### Required task A
In the hand pump forum post, what was pulled through the lines within five minutes of opening the box, before the water rinse?
### Required task B
Write the next part of the hand pump forum post, starting after its last sentence.

### Selection
....
# Hand pump/beer engine has arrived!



## black_labb (22/1/13)

I've finally gotten ahold of my xmas present I gave myself, an Angram hand pump.

Within 5 minutes of getting the box open I had it set up pulling 20L of napisan solution through the lines followed by plenty of water for a good rinse. Yesterday I bottled and "bagged" some beer.

A bit of an explanation of cask ale is probably required for some people, skip over the next 2 paragraphs if you understand the principles and results. Simply put cask ale is ale that is served without adding C02 (or any other gas by artificial means) .This means that you cannot force carbonate beer, and it cannot be served under pressure from a bottle. This means that when the beer is poured/pulled you are sucking from the cask (think keg). You cannot keep pulling from a keg without something taking the place of the beer you have drawn from the keg. In a typical kegging setup this space is filled by the co2 delivered at a specific pressure from the regulator. With cask ale you suck beer from the cask using a diaphragm pump or simply gravity, which is a part of the "tap", as opposed to pushing the beer out with pressurised co2.

The difference between cask ale and kegging is not simply about how the beer gets from the keg/cask to the glass.Relative to pressurised keg systems cask ale tends to be served at warmer temperatures (about 10-13*c), it is less carbonated and is "alive", meaning the yeast is still active. This makes for quite a different drinking experience. Firstly the low carbonation levels make the beer smoother and less bitey. The Warmer temperatures bring out the malty flavours in the beer and generally make your taste buds more perceptive. The fact that the beer is "alive" doesn't really mean much for home brewers, but compared to macro brews it means the beer isn't filtered or pasturised leaving all the goodness.
....
Screen-element location material:
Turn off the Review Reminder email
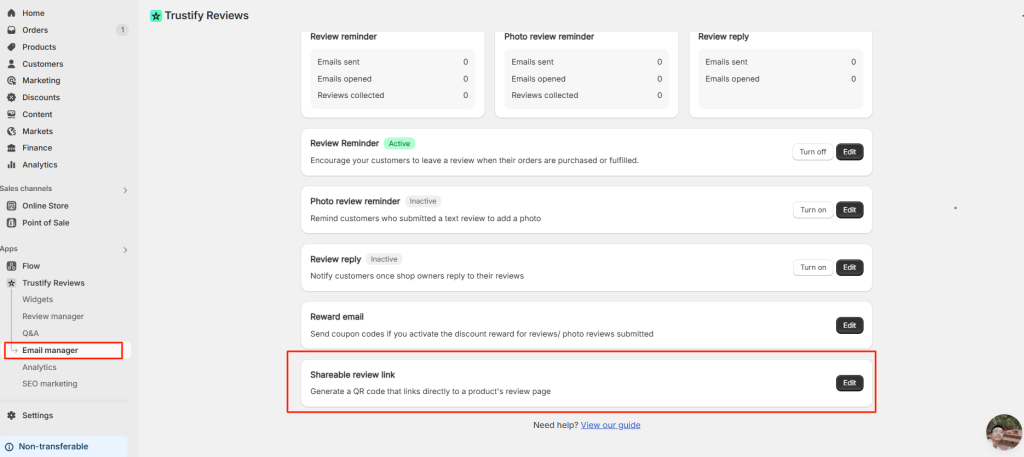Image resolution: width=1024 pixels, height=457 pixels. tap(812, 151)
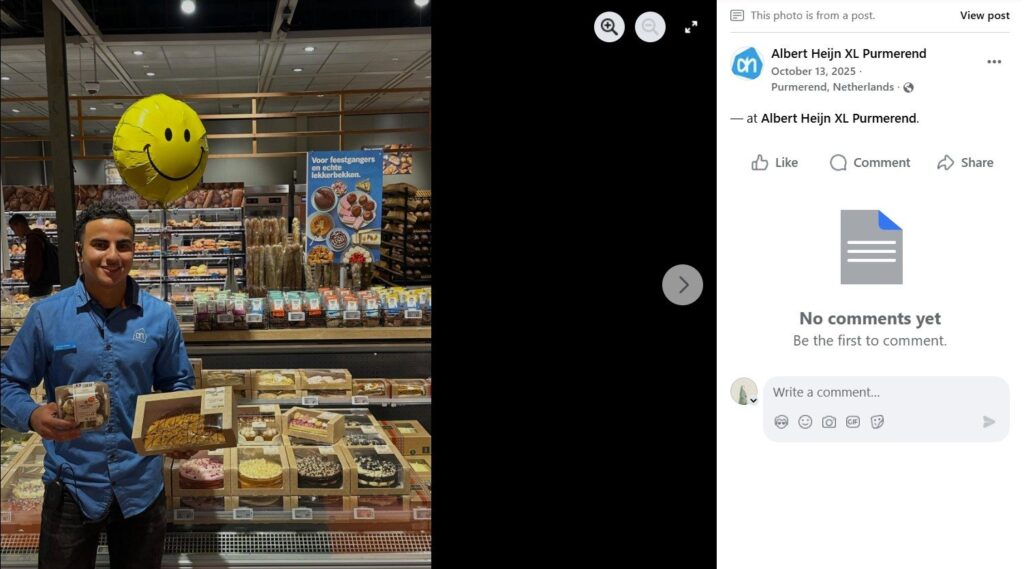1024x569 pixels.
Task: Open the tagged location Albert Heijn XL Purmerend
Action: (x=839, y=118)
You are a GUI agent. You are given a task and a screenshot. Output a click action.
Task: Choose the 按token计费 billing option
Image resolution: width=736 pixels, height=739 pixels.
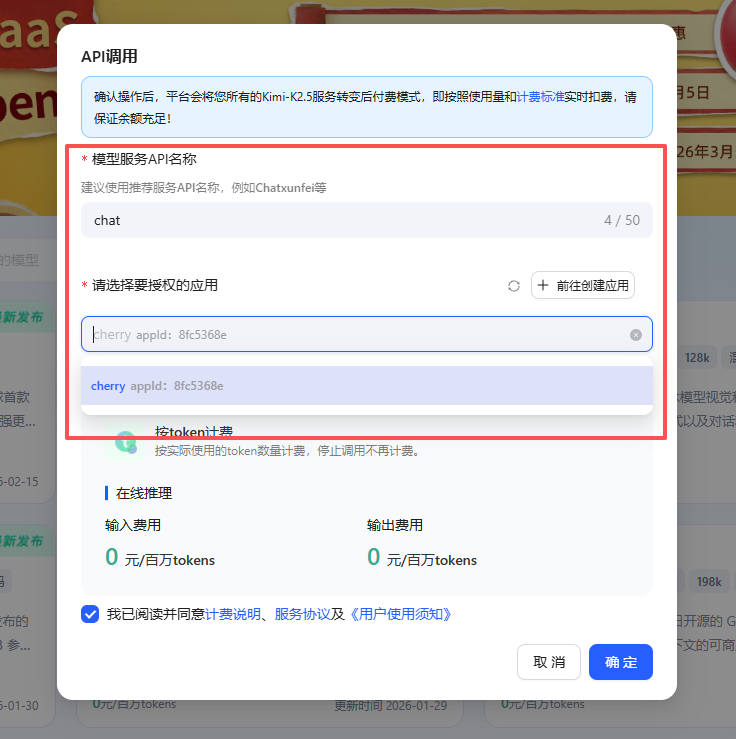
....
### Right answer A
20L of napisan solution.

### Right answer B
The issue with Cask ale is that you need to allow air into the cask as you pull the beer. This leads to oxidation and beer generally going bad. Cask ale generally has a shelf life of about 3-5 days once you have tapped the cask because you start to let in nasties and oxygen. There are ways around this like using a sterile air filter where the cask takes in air, or using an aspirator which isn't really approved of to use co2 instead of air. The other option that has become more apparent recently is using collapsible casks, which are made from flexible plastics. This means that instead of sucking in air when the beer is pulled the container holding the beer collapses on itself. This means longer shelf life, but I'm not sure how long. I bought 18x 4L "beer bags". My main issue with keggins systems is that 19L kegs are the only economical choice. I value beer range over beer volume in a big way which is why I never decided to go for a "normal" kegging setup. With this setup I can bottle some beer and "cask/bag" some beer. Using 4L casks I can have a pretty quick turnover for the "regular drinker" and have bottles for when I want something different without having to take up a big fridge/keezer for corny's.

So my decision was to organise a hand pump and a number of 4L "polypins" or "cubitainers". as the storage vessel. I finally got all the parts together tonight and got everything put together and was pulling beer together a couple of hours later..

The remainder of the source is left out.